Banjir Gorontalo Imbas Banyaknya Alih Fungsi Lahan
Pada 7 Juli 2024, terjadi banjir dan tanah longsor tiga kabupaten dan kota di Provinsi Gorontalo, yakni Kota Gorontalo, Kabupaten Gorontalo, dan Kabupaten Bone Bolango. Namun, bencana ini bukan menjadi kali pertama melanda wilayah Gorontalo. Setiap kali masuk musim hujan dengan intensitas tinggi, hampir seluruh wilayah di Provinsi Gorontalo selalu terdampak.
Pada tahun 2022, misalnya, wilayah Kabupaten Gorontalo dan Kabupaten Bone Bolango tergenang banjir dengan total korban terdampak mencapai 3.409 orang. Kemudian, pada tahun 2016, Kabupaten Gorontalo Utara, Kabupaten Boalemo, dan Kabupaten Bone Bolango juga tergenang banjir. Total korban terdampak mencapai lebih dari 15.000 orang.
Dinamisator Simpul WALHI Gorontalo, Defri mengatakan, bencana ekologis tahun ini menjadi bencana terparah dalam 10 tahun terakhir. Sayangnya, sikap pemerintah daerah dalam menghadapi bencana menahun ini sangat mengecewakan. Bagi Walhi, intensitas dan curah hujan selalu menjadi alasan pamungkas terjadinya banjir dan longsor.
“Padahal, intensitas dan curah hujan serta kondisi cuaca lainnya bukanlah satu-satunya penyebab dari banjir dan longsor kunjungi secara menahun di Provinsi Gorontalo. Faktor lainnya yang paling penting untuk pemerintah soroti adalah alih fungsi lahan, pembangunan, dan penataan ruang yang ‘carut-marut’,” ungkap Defri dalam keterangan tertulis.
Pada kasus banjir bandang ini, lanjut Defri, pemerintah tidak memperhatikan deforestasi akibat pembukaan lahan pertanian monokultur jagung, perkebunan sawit, atau bentuk alih fungsi lahan lainnya secara besar-besaran.

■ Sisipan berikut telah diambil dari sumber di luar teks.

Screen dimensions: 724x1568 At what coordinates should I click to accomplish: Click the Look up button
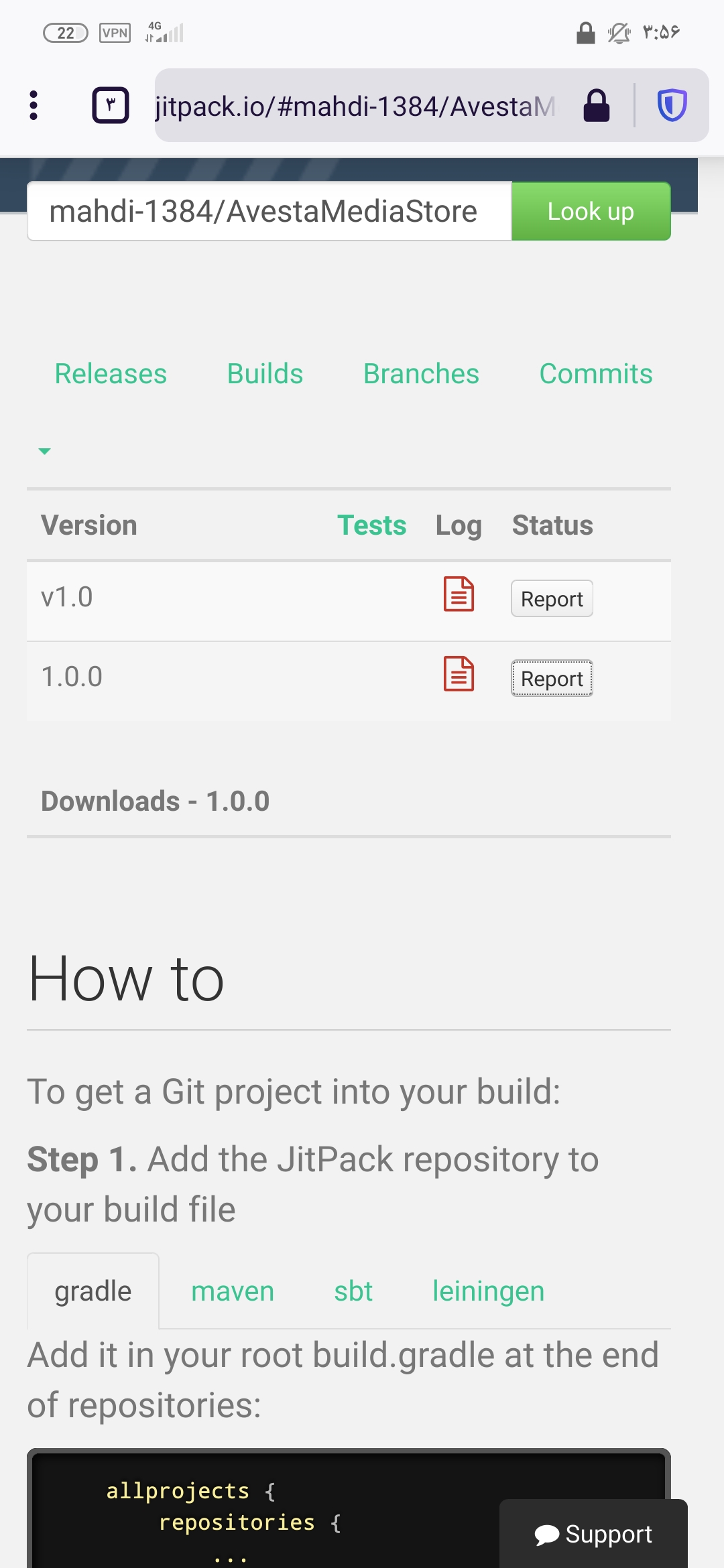tap(591, 211)
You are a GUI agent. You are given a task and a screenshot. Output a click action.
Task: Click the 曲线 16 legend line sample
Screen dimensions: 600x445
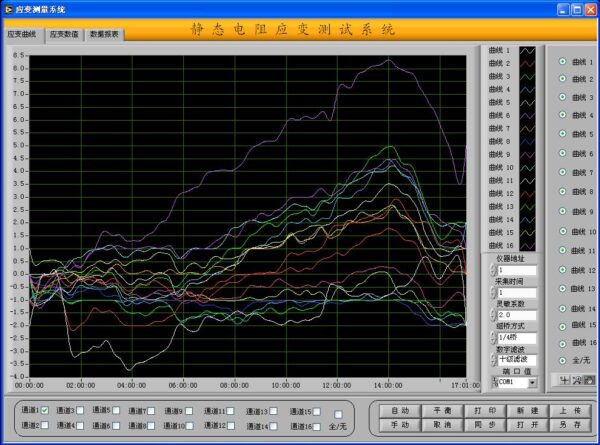(527, 245)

Data dari Forest Watch Indonesia (FWI) menunjukkan, pada kurun waktu 2017–2021 Provinsi Gorontalo mengalami deforestasi akibat konsesi perusahaan tambang dan perkebunan seluas 33.492,76 hektare.

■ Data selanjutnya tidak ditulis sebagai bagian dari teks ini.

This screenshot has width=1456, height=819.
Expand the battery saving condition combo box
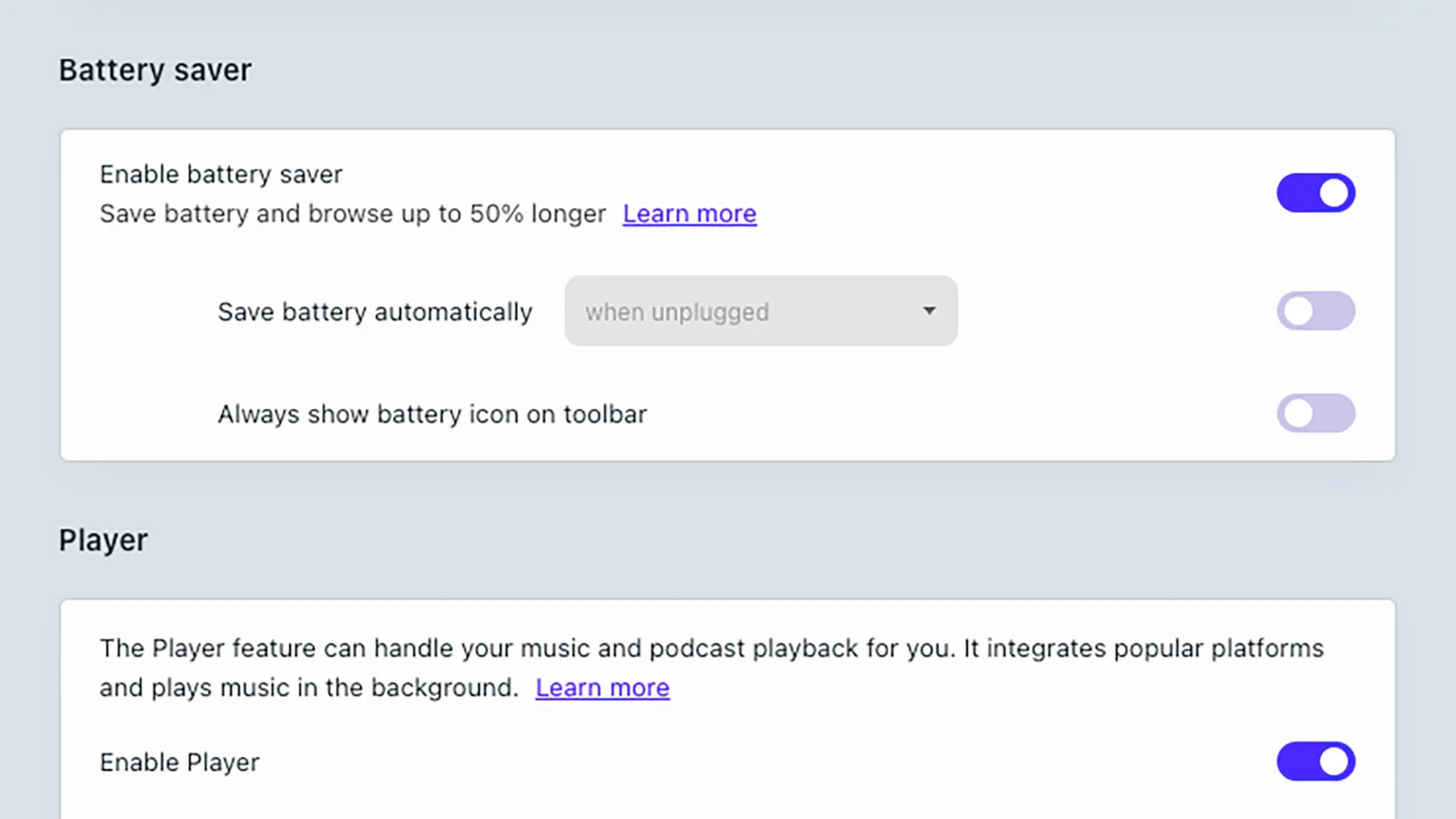coord(761,311)
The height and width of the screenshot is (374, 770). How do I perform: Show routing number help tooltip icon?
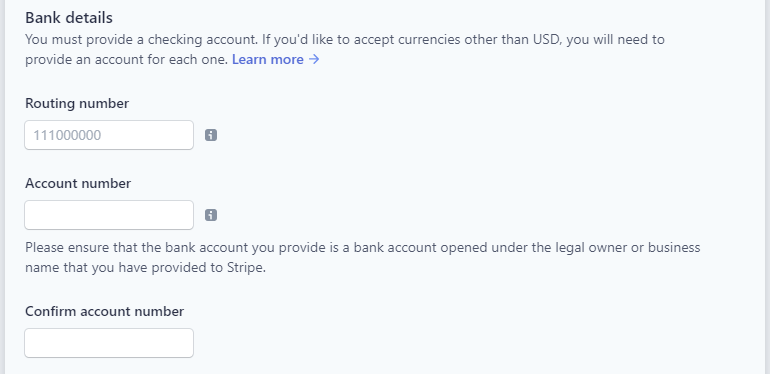click(211, 135)
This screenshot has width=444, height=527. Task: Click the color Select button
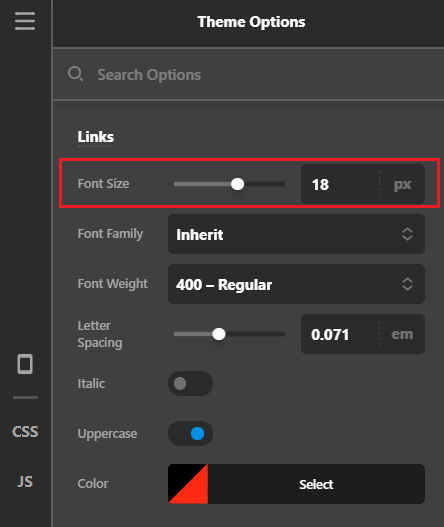point(316,484)
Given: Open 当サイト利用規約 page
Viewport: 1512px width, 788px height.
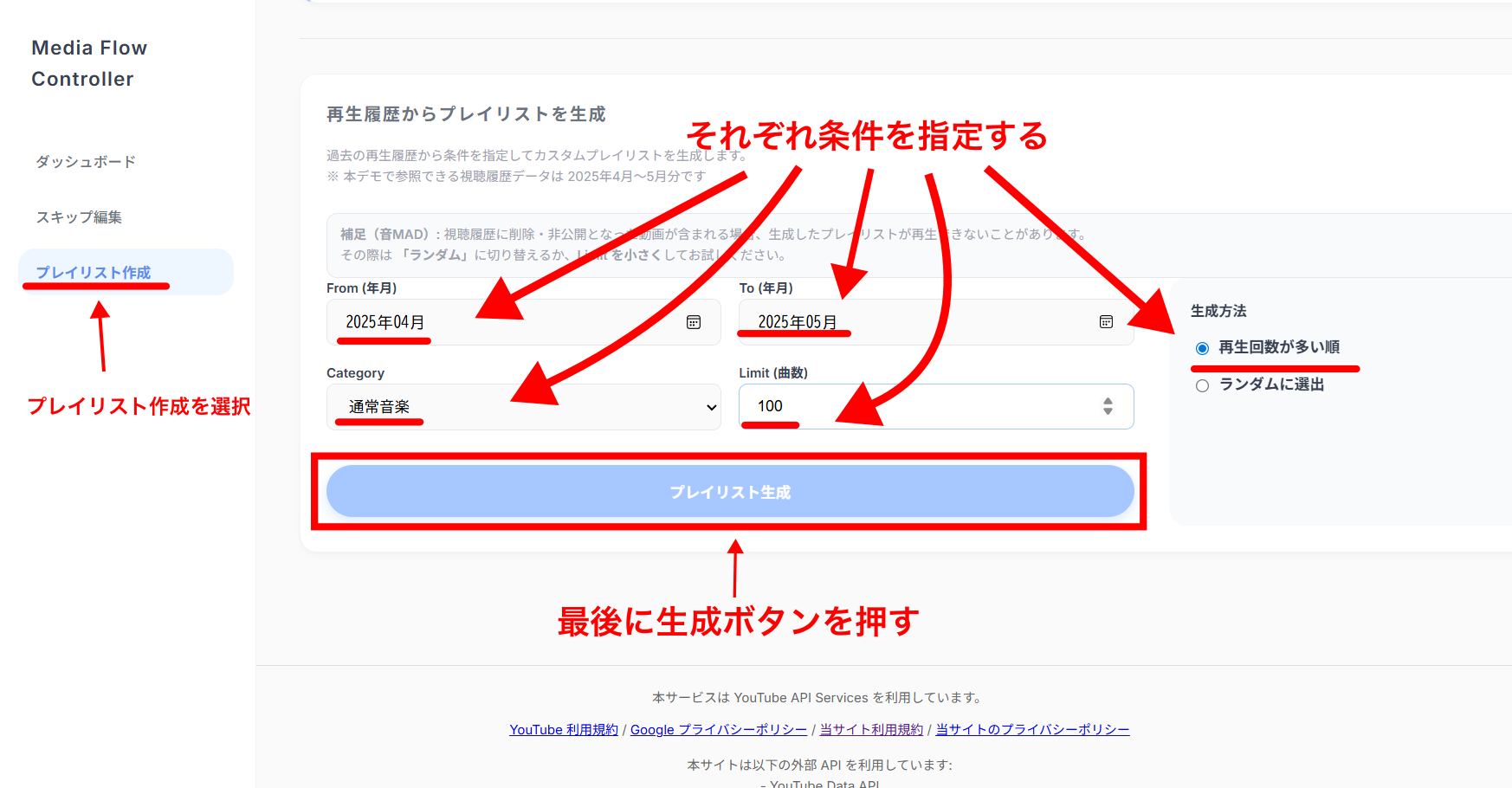Looking at the screenshot, I should point(870,729).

“Tak luput juga masalah tata ruang perkotaan yang tidak memperhatikan daya dukung lingkungan hidup dan kesesuaian lahan seperti drainase yang jauh dari standar, pemukiman di area rawan bencana, dan hilangnya area tangkapan air akibat pembangunan,” tambah Defri.
Bahkan, pemerintah tutup mata dengan aktivitas ekstraktif oleh PT Gorontalo Minerals pada kawasan hutan seluas 24.996 hektare. Bisnis ekstraktif itu berpotensi menghancurkan ekosistem hutan dan sumber-sumber kehidupan dan penghidupan masyarakat.
Pada kasus longsor yang menyebabkan jatuhnya banyak korban, itu terjadi karena aktivitas pertambangan rakyat. Bisnis pertambangan yang secara masif ini menyebabkan kerusakan lingkungan sejak tahun 1992.
Kasus ini bukan kali pertama terjadi. Dua tahun setelah tambang rakyat beroperasi pada 1994, bencana longsor pun terjadi di Gorontalo. Meskipun tidak ada korban, namun hal ini menyebabkan banjir dan lumpur dari titik-titik bor terbawa sampai ke pemukiman warga.
“Selanjutnya, berturut-turut banjir dan longsor terjadi pada tahun 1994, 2002, 2020. Namun, paling menyayat hati terjadi pada tahun ini dengan menelan ratusan korban,” ujar Defri.
Walhi Gorontalo menduga hal ini terjadi karena pemerintah sengaja membiarkan masuknya investasi berbasis sumber daya alam lewat konsesi-konsesi perusahaan dan pertambangan rakyat ilegal dan tidak ramah lingkungan. Bahkan, tidak memiliki jaminan keselamatan kerja yang berlangsung cukup lama.